Work to complete
Go through the entries below and count the lines where "sidebar" occurs. Give nothing but that number.

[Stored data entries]
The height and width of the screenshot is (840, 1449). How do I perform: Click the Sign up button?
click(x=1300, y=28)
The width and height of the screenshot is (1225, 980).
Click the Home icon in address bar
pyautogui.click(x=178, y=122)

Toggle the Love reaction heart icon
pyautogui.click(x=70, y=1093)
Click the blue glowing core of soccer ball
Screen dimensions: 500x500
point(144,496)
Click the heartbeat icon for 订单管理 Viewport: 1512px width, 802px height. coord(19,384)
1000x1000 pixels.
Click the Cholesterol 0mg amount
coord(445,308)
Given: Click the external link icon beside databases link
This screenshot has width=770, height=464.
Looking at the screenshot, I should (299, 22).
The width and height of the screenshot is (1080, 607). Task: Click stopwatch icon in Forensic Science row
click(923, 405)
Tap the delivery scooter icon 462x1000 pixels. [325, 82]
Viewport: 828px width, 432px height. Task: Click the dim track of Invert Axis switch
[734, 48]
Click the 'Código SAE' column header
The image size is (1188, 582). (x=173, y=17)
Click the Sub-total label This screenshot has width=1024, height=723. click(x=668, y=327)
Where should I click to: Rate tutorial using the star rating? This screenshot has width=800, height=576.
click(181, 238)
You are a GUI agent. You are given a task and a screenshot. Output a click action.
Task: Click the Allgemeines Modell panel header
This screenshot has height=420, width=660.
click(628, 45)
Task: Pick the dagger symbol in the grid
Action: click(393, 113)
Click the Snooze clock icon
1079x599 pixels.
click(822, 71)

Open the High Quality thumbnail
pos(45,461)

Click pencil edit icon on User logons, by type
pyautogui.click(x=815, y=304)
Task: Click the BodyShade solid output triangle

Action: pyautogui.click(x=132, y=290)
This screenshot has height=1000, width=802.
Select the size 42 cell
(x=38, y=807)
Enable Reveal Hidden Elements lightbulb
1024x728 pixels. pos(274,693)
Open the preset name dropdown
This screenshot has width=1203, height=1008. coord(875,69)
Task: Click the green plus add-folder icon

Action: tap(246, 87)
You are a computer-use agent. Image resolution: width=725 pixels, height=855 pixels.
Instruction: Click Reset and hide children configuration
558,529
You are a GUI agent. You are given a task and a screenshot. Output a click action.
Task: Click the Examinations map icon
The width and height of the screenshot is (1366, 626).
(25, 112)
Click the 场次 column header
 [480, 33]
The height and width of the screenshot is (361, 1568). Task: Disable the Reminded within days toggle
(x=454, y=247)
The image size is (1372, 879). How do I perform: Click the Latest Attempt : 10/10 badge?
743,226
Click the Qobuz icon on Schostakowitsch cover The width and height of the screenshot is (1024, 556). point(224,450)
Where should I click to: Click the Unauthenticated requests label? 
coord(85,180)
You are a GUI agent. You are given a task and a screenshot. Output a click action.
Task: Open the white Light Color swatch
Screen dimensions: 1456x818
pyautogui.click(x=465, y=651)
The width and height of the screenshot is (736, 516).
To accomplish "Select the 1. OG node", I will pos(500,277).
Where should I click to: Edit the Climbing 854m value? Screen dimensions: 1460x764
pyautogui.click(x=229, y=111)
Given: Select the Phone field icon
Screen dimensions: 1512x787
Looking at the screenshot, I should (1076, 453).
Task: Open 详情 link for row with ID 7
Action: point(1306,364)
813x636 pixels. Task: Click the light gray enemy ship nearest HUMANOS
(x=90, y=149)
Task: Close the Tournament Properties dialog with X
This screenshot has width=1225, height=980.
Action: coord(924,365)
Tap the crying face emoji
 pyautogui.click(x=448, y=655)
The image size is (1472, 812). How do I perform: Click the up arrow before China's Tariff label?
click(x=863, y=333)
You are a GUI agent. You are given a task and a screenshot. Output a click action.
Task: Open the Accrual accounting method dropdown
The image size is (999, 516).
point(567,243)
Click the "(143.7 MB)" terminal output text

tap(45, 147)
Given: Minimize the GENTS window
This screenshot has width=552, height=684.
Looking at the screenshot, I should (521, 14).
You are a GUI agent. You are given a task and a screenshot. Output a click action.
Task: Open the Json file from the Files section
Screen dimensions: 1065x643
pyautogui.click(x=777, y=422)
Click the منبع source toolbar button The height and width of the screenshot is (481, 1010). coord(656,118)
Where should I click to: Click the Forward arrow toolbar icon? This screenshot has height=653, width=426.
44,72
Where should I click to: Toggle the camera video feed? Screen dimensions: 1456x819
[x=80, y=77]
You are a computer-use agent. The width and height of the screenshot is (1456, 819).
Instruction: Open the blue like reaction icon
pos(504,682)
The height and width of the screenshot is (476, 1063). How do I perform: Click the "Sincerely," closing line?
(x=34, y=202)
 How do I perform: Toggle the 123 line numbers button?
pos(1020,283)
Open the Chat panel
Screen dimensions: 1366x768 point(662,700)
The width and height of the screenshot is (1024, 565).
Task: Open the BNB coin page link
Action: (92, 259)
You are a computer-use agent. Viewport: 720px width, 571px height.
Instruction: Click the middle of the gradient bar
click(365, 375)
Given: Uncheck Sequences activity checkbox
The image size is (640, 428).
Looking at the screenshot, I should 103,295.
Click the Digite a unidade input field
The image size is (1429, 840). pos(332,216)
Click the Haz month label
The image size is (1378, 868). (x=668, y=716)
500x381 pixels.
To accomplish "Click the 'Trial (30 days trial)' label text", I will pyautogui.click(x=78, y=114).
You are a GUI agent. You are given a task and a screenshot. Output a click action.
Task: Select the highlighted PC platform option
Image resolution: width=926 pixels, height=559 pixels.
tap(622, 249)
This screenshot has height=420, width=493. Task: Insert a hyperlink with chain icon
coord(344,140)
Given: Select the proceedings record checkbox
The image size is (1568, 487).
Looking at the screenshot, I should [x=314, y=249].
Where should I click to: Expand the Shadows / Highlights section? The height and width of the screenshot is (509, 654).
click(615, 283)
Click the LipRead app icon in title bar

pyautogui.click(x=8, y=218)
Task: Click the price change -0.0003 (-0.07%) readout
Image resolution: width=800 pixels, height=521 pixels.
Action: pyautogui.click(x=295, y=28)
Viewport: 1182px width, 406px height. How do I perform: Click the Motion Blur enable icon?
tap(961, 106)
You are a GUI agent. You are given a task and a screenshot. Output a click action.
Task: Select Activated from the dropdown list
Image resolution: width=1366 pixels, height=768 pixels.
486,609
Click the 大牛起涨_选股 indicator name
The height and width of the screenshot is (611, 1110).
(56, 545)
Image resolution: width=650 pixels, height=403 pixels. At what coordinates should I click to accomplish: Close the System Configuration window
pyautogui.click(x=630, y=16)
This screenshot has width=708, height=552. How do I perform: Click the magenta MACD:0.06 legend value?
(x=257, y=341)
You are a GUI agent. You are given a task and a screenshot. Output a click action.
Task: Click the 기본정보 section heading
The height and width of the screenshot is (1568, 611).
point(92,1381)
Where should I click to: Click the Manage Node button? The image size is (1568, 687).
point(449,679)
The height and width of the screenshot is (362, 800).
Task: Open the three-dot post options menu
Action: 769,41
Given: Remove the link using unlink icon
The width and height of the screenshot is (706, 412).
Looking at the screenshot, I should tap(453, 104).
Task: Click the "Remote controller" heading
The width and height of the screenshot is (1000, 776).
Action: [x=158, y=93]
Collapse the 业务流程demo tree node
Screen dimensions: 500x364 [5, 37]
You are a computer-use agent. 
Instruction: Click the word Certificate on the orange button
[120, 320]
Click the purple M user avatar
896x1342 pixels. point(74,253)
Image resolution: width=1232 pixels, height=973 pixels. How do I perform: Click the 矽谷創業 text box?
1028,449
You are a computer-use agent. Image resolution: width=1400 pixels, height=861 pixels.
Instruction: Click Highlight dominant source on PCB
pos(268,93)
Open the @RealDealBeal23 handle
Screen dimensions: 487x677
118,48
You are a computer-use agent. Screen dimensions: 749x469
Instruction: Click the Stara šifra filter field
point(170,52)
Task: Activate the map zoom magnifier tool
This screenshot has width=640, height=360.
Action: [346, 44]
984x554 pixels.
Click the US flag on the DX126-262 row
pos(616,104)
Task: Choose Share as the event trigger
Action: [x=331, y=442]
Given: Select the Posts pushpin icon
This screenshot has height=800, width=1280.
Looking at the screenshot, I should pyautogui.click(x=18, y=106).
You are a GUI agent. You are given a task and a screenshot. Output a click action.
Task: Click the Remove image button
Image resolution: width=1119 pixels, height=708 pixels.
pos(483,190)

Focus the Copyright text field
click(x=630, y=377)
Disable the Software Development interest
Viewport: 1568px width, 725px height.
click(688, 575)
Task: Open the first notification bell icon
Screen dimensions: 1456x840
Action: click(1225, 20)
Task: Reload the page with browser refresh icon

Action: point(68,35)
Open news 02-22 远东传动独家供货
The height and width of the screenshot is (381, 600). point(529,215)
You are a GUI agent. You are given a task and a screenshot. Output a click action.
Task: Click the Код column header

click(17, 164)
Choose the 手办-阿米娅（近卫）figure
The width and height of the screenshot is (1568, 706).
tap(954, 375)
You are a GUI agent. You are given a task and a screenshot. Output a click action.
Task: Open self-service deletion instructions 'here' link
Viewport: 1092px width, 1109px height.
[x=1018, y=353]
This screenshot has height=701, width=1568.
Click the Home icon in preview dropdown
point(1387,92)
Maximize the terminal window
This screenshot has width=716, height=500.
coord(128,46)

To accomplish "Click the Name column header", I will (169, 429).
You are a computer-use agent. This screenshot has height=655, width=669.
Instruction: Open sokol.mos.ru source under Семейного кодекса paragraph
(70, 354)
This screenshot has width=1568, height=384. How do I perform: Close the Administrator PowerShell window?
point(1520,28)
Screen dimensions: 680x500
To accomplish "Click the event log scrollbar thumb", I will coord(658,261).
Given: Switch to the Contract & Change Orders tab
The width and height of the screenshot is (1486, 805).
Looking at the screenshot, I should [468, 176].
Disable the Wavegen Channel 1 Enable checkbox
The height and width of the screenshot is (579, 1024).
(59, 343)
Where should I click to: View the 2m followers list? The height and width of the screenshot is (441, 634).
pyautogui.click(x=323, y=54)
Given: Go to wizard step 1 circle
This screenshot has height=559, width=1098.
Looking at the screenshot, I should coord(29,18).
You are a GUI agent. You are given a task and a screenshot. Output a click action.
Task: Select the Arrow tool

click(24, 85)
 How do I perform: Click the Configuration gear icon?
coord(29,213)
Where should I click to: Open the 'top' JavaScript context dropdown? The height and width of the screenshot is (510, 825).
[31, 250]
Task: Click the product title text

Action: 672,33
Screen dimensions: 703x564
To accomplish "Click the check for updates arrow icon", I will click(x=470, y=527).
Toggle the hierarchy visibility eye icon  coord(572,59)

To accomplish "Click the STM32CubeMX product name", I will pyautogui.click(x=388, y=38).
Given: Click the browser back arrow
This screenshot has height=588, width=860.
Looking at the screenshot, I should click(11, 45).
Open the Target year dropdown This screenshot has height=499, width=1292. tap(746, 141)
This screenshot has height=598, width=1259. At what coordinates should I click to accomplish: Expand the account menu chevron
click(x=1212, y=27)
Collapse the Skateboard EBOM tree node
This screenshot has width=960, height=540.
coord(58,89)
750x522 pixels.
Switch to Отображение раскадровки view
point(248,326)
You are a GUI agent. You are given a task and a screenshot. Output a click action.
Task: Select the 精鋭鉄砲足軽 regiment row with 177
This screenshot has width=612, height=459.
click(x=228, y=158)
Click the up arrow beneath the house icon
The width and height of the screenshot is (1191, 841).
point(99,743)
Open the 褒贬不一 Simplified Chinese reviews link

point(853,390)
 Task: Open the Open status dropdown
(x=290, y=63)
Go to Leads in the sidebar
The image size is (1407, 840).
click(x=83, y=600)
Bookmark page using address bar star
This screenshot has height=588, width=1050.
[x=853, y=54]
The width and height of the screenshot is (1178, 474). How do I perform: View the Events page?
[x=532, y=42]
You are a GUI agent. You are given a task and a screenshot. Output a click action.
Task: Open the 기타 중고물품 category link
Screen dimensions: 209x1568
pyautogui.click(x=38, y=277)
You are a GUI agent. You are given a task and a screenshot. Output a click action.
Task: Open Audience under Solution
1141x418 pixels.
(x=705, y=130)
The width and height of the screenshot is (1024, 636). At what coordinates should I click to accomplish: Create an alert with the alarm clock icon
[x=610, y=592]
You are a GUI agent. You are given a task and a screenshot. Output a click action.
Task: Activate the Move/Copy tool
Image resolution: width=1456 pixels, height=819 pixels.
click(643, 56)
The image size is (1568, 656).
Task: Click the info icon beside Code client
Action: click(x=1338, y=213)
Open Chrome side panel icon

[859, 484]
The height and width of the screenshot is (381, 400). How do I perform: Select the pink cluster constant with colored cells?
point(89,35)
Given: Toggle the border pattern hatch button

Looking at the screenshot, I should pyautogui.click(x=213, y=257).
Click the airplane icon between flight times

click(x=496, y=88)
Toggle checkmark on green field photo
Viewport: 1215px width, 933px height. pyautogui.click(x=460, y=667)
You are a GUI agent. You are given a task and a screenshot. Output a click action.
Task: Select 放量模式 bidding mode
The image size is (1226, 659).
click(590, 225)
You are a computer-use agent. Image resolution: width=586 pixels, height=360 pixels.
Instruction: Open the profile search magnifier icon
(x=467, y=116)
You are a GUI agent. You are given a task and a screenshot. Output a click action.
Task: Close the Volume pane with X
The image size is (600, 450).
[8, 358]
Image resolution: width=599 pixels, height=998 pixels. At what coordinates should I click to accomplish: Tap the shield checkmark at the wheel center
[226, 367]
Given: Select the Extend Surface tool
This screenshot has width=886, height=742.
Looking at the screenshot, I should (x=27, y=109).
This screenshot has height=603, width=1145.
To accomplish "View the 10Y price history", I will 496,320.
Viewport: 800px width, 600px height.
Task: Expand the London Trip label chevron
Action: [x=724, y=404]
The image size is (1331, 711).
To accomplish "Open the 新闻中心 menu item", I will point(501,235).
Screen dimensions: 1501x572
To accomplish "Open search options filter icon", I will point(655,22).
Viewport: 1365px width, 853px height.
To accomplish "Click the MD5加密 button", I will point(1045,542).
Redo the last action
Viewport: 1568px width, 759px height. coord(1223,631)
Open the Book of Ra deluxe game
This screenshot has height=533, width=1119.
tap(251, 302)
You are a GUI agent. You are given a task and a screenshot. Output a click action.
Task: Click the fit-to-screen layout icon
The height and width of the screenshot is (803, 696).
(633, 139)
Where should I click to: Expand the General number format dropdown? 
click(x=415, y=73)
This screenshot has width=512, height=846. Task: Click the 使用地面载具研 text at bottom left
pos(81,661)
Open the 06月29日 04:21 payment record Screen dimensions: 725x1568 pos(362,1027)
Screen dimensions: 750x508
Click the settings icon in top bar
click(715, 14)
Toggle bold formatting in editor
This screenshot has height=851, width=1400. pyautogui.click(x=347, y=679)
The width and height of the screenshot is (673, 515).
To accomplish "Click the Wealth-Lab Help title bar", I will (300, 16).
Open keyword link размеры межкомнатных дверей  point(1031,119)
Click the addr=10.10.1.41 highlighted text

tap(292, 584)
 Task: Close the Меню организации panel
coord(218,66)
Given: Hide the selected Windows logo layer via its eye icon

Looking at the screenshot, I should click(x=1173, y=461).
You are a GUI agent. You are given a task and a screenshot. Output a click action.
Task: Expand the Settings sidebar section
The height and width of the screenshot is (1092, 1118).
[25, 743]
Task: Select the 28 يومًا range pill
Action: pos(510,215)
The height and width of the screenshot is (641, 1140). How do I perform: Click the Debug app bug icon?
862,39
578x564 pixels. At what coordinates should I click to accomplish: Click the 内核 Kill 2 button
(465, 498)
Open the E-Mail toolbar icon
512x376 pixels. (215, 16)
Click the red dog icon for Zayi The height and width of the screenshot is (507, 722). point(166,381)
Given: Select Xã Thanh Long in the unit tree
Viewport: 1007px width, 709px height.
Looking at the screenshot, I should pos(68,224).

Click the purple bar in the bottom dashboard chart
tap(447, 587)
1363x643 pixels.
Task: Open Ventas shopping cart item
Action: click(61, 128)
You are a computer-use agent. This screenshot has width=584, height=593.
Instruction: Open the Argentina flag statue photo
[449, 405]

Result below
2